Hospice says care unsustainable under current Govt funding
Hospice New Zealand says it needs more Government funding or struggling facilities may need to reduce their services or shut down altogether.
Last year, 20,000 patients were cared for in hospices across the country.
With the Government funding half the cost, facilities nationwide are expected to make up the $87 million shortfall needed to run their services.
But, hospice fundraising efforts were hit hard during the pandemic.
Leon Epapara is one of those patients relying on hospice care.
At 42, he has multiple myeloma, an aggressive bone cancer.
“They’ve helped me a heck of a lot with feeling better and making me feel good about myself.”
He says he’s lucky to be in the care of the hospice Lower Hutt.
Epapara is a keen musician who has been playing the guitar since the age of 12. He says music takes him to a better, more loving place.
At his local facility, he receives regular music sessions which, he says, help him a lot, both spiritually and physically, by keeping his fingers active.
Epapara is currently working on a new composition with the help of his music therapist.
“It’s a song with my family about love and never to forget me if anything happens like, when I pass, if I pass on. Yeah, so something left for my kids,” he says.
But, with hospice facilities struggling to stay afloat, there are fears others like Epapara may soon not get the same level of care.
“In the last five years the cost of delivering hospice services increased by over $40 million annually and Government funding has increased by just $18 million,” Hospice New Zealand’s acting chief executive Wayne Naylor says.
“It’s not going to be sustainable; we can’t keep asking the community for more and more money to fill a significant funding gap. There is a risk that hospices will have to reduce services, there is a potential that hospices may have to close their doors we would not like to see that happen.”
Even one of the country’s largest facilities, the Tauranga Waipuna Hospice, is finding times tough.
“We’re getting to a point where our fundraising has well and truly maxed out,” says the Waipuna Hospice chief executive Richard Thurlow.
Covid-19 restrictions over the past two years meant few in-person fundraising events have been possible and hospice-run second-hand shops have been closed for long periods.
“And we have other pressures of pay parity wars happening in DHBs which makes it quite competitive in attracting staff and retaining staff,” Thurlow says.
All of this, while the demand for hospice care is growing in New Zealand according to both Naylor and Thurlow.
Hospice New Zealand says demand for palliative care is expected to increase 50% by 2040.
“There are a lot of people in New Zealand who are dying without good access to hospice care and particularly people who live in rural areas.

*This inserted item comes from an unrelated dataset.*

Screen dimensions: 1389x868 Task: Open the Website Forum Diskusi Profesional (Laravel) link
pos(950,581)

We need to be reaching out to more people, expanding our services, not looking at the threat of having to reduce services because of funding shortages,” Naylor says.
Health Minister Andrew Little declined to comment, referring 1News to a three-month-old statement to TVNZ’s Q+A, where he said extra funding was given to hospices during the pandemic, and the funding model would change under the coming health reforms.

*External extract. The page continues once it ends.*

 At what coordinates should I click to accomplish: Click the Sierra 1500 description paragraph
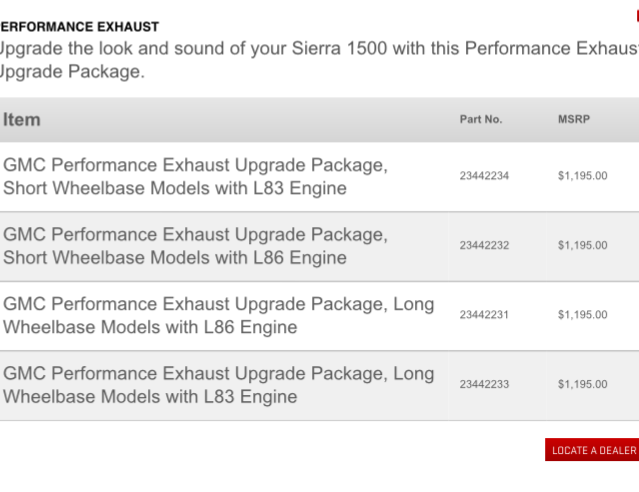(320, 60)
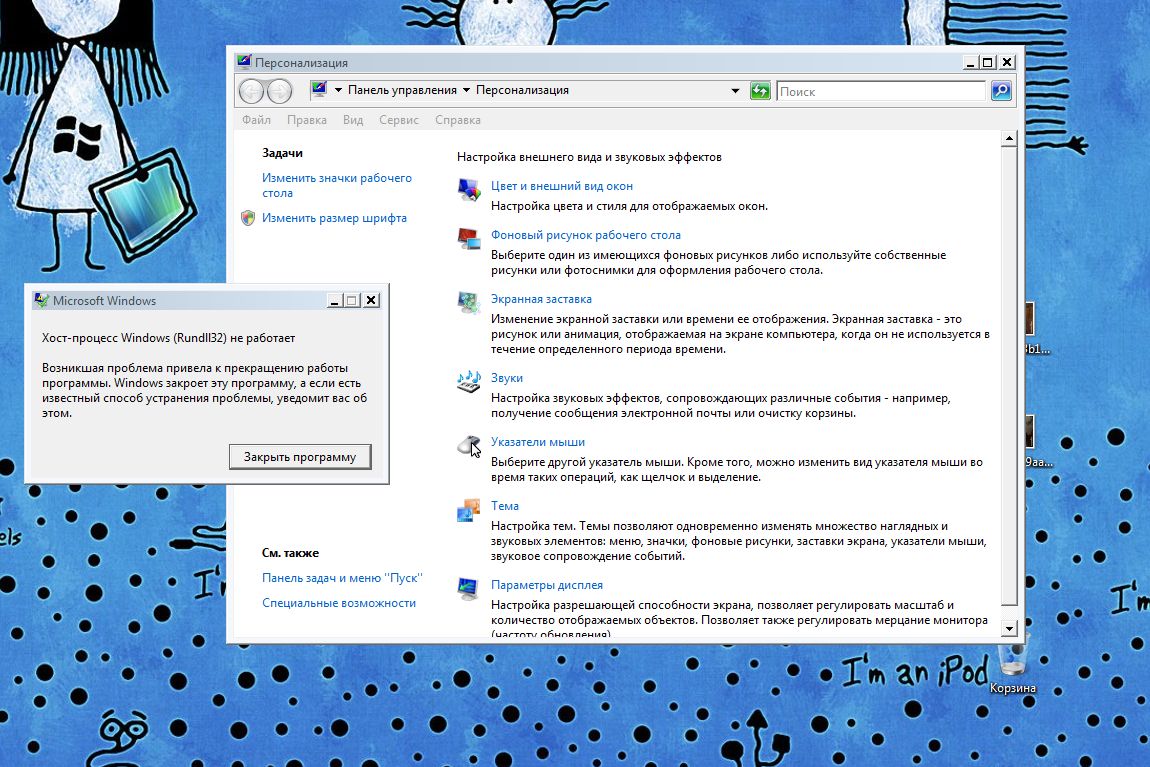Image resolution: width=1150 pixels, height=767 pixels.
Task: Click the Mouse Pointers icon
Action: click(468, 445)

“We’re heading into a period of uncertainty,” says Thurlow who’s concerned about how these reforms will help hospices and the funding they receive.
For patients like Epapara, hospice care is essential.
“I wish I was a billionaire or something and I could drop that money, I’d do it in a heartbeat,” Epapara says.
Naylor says the year ahead looks bleak and the funding gap is expected to get worse “as the global economic situation is dramatically escalating the cost of delivering services”.
“Hospices, I think, are seen as a nice to have in the health system and they shouldn’t be they’re an essential part of the continuum of life to death.
“They need to be funded as a critical service which is how they’ve been recognized about Covid,” he says.
Epapara will feature his new song in a campaign for hospice awareness week running from May 16.